2 Using this file in R
By default, R doesn’t know how to load genome data. But other people wrote code that can load this data, and we can take advantage of this. To install the seqinr
type in console the following:
install.packages("seqinr")
This only needs to be done once. Once the library is installed in the system, you can load it with:
library("seqinr")
And finally, load the data inside the dengue
variable using:
dengue <- read.fasta("dengue.fasta")
You can check the values in this variable by typing dengue
. This will contain all the data set. To get only the nucleotides, we can do:
dengueseq <- c(dengue$NC_001477.1)
this will result in a vector whose entries are the nucleotides. To check the entry, type denqueseq
.
3 Simple Statistics
Now that we have the data in hand, what can we do with it? The first thing we can do is check nucleotide statistics. Let’s count how many of each of A, C, G and T we have.

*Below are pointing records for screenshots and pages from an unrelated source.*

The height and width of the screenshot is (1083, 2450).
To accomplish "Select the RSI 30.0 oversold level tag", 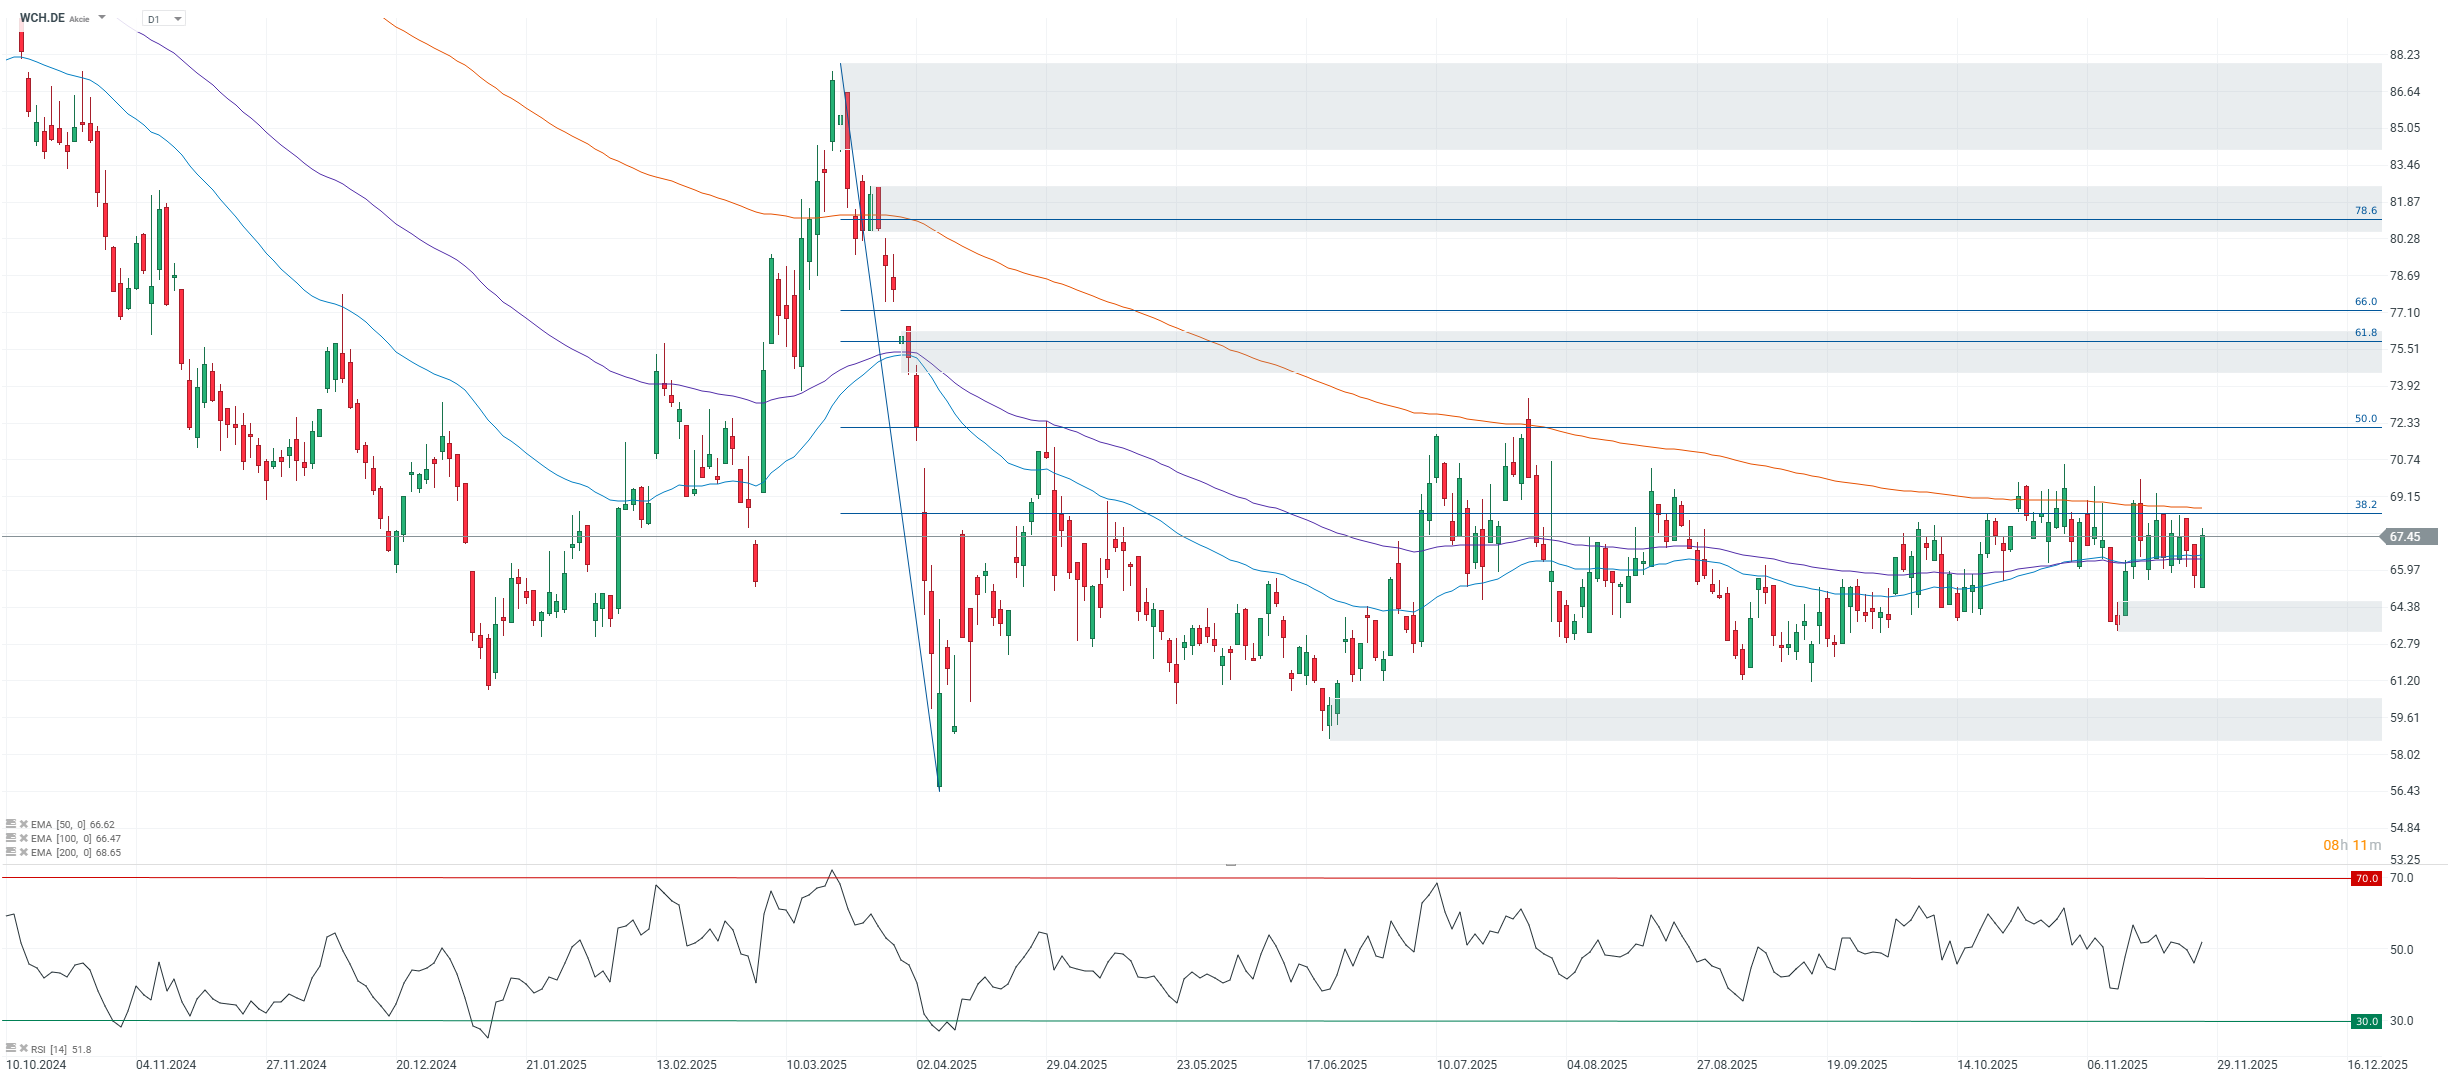I will click(2366, 1021).
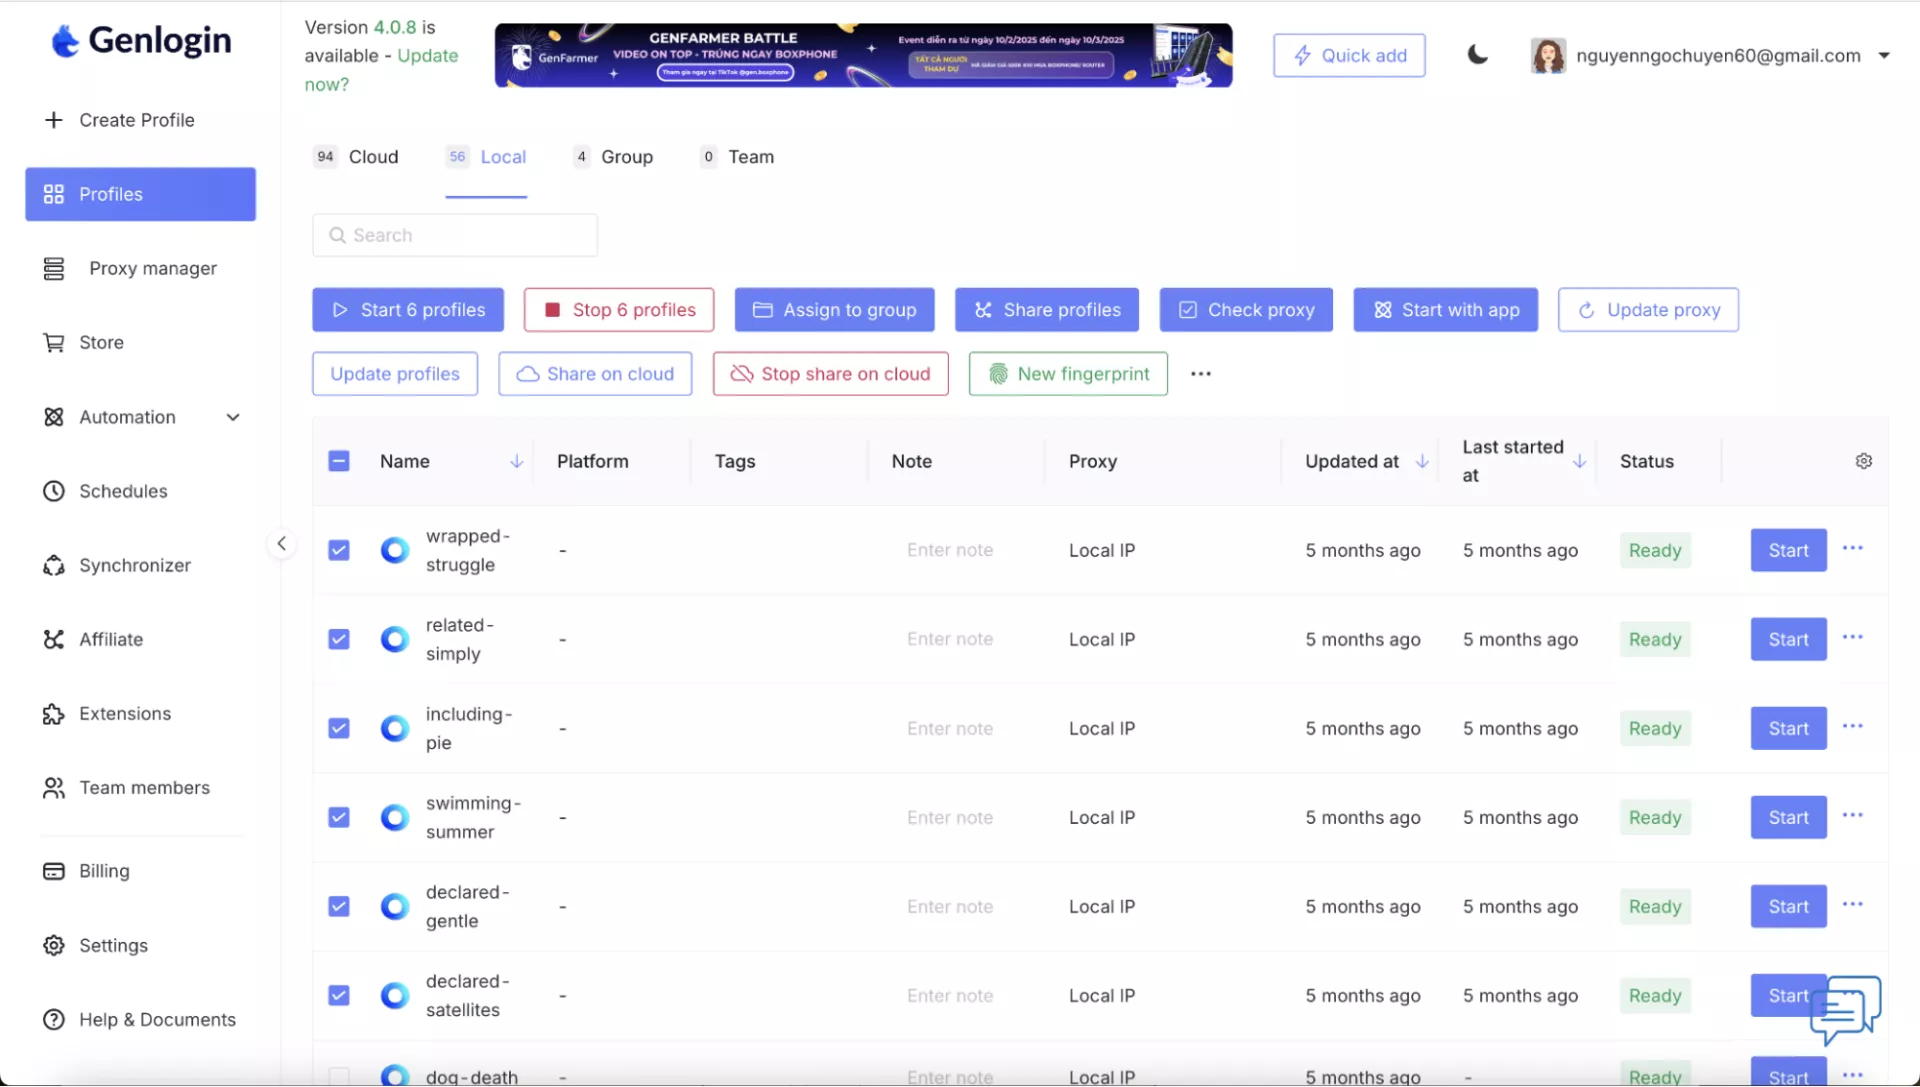Toggle the select-all header checkbox

[x=339, y=461]
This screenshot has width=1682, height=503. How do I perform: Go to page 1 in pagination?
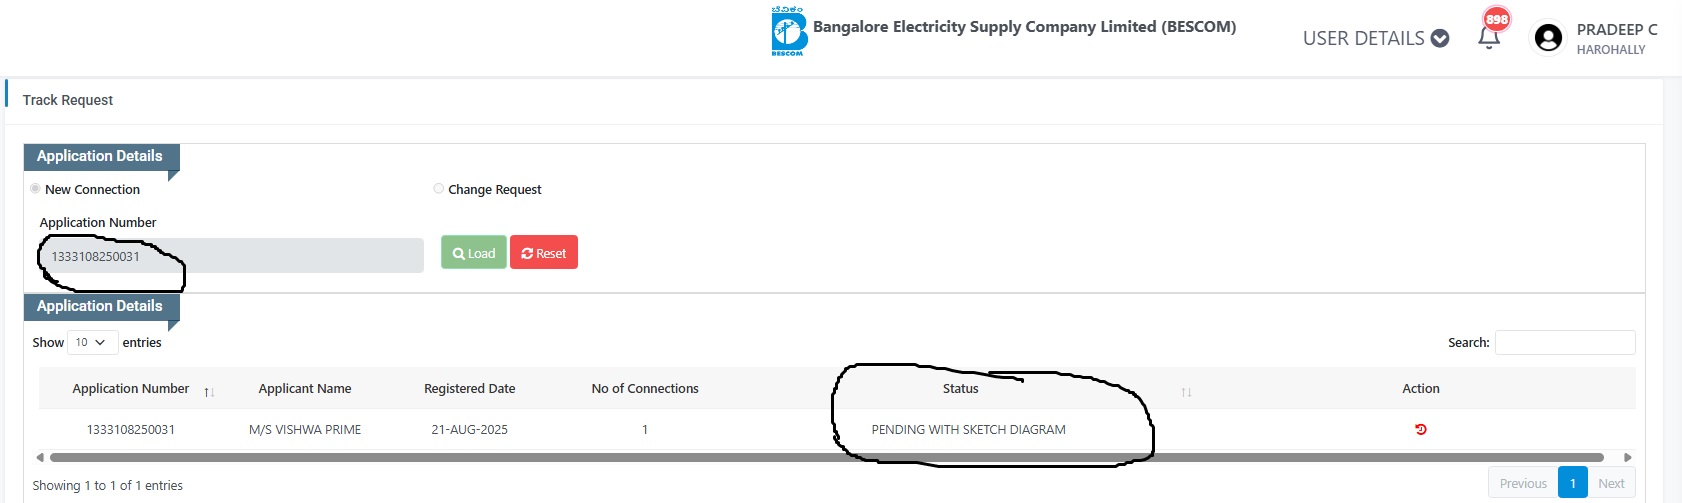click(x=1572, y=483)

> n1 <- count(dengueseq,1)
> n1
a c g t
3426 2240 2770 2299
As you can see, the quantity of each nucleotide is not the same. We can see this more clearly with a barplot:
barplot(n1,main="Nucleotides")
Individual elements of the vector can be accessed either by position or by name:
n1[1]
n1['aa']
Since the first is more explicit, it is often preferred.
These same statistics can be done for nucleotide pairs: AA , AC, AG, AT, CA, CC, CG, CT, GA, GC, GG, GT, TA, TC, TG and TT:
> n2 <- count(dengueseq,2)
> n2
aa ac ag at ca cc cg ct ga gc gg gt ta tc
1108 720 890 708 901 523 261 555 976 500 787 507 440 497
tg tt
832 529
and plot them again:
barplot(n2,main="Nucleotide Pairs",cex.names=0.8)
4 Exercises
Manually, calculate the nucleotide statistics and draw the histogram for the following sequences.
ACTCGACGGT
CGCATTGTAG
ATATCGTAAT
CCGTGGGCCT
TCCGGGTGCC
TAATGCTATA
Are the histograms that are identical? If yes, what is the relation between them? Is this relevant?